■ Activity
Lift out, unaltered, the lines of the material below between the line holding "Task: Open the ecomm starter pack title link" and the line holding "Image resolution: width=1000", counting both.

■ Input material
++++++++++

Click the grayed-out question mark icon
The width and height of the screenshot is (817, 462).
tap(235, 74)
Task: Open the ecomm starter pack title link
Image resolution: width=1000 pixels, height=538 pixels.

++++++++++

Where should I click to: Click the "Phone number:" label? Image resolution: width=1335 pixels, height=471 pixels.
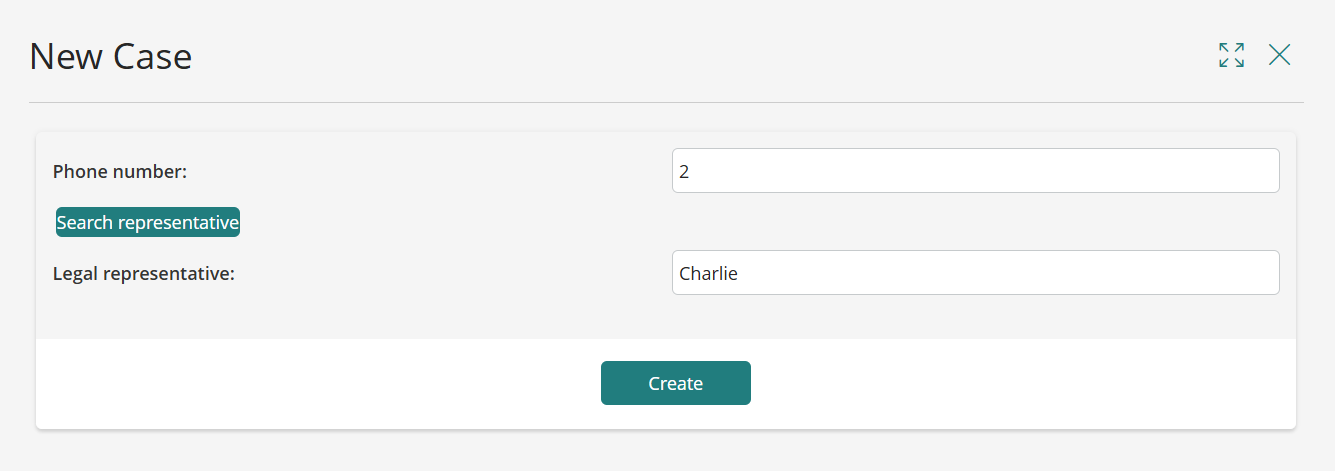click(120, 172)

++++++++++

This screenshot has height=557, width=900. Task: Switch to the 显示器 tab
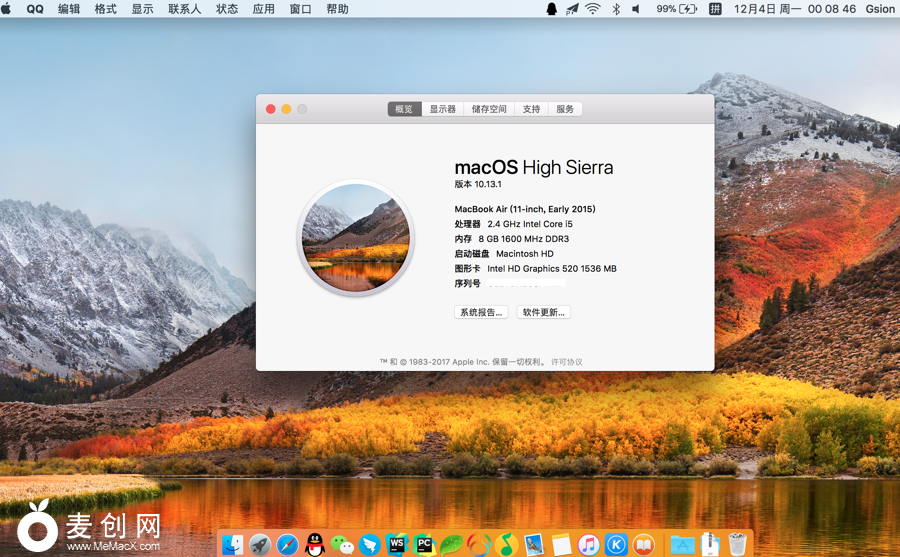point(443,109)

++++++++++

■ Reply to the task
Task: Open the ecomm starter pack title link
Image resolution: width=1000 pixels, height=538 pixels.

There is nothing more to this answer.